Return verbatim all lines from the first one in the records to the line with "Task: Click the line", both ends kept.

──────── Data for analysis ────────

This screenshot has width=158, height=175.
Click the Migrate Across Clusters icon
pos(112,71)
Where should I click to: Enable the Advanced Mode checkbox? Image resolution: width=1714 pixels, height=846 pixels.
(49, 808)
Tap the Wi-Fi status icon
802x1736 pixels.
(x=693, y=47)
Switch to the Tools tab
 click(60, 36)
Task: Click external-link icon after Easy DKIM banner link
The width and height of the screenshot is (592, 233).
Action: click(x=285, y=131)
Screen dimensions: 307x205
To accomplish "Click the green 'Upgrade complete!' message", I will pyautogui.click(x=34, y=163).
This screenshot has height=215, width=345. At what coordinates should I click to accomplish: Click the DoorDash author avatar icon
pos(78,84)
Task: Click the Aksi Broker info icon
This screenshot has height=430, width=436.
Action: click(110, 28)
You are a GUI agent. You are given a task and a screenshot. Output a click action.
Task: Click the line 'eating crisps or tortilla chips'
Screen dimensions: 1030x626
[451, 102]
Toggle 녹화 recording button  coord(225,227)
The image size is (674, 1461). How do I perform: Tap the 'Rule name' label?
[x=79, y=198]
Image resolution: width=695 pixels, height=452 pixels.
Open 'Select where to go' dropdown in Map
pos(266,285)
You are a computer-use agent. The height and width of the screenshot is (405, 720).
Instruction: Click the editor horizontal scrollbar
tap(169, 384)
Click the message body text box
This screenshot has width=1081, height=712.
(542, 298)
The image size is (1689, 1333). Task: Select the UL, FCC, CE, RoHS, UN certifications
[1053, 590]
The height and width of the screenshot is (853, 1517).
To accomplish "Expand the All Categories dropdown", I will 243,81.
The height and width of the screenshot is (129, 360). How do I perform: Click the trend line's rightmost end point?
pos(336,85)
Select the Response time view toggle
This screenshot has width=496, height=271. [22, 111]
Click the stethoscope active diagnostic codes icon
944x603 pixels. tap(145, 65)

────────

- Answer section:
This screenshot has width=158, height=175.
Click the Migrate Across Clusters icon
pos(112,71)
Where should I click to: Enable the Advanced Mode checkbox? Image resolution: width=1714 pixels, height=846 pixels.
(49, 808)
Tap the Wi-Fi status icon
802x1736 pixels.
(x=693, y=47)
Switch to the Tools tab
 click(60, 36)
Task: Click external-link icon after Easy DKIM banner link
The width and height of the screenshot is (592, 233).
Action: click(x=285, y=131)
Screen dimensions: 307x205
To accomplish "Click the green 'Upgrade complete!' message", I will pyautogui.click(x=34, y=163).
This screenshot has height=215, width=345. At what coordinates should I click to accomplish: Click the DoorDash author avatar icon
pos(78,84)
Task: Click the Aksi Broker info icon
This screenshot has height=430, width=436.
Action: click(110, 28)
You are a GUI agent. You are given a task and a screenshot. Output a click action.
Task: Click the line 'eating crisps or tortilla chips'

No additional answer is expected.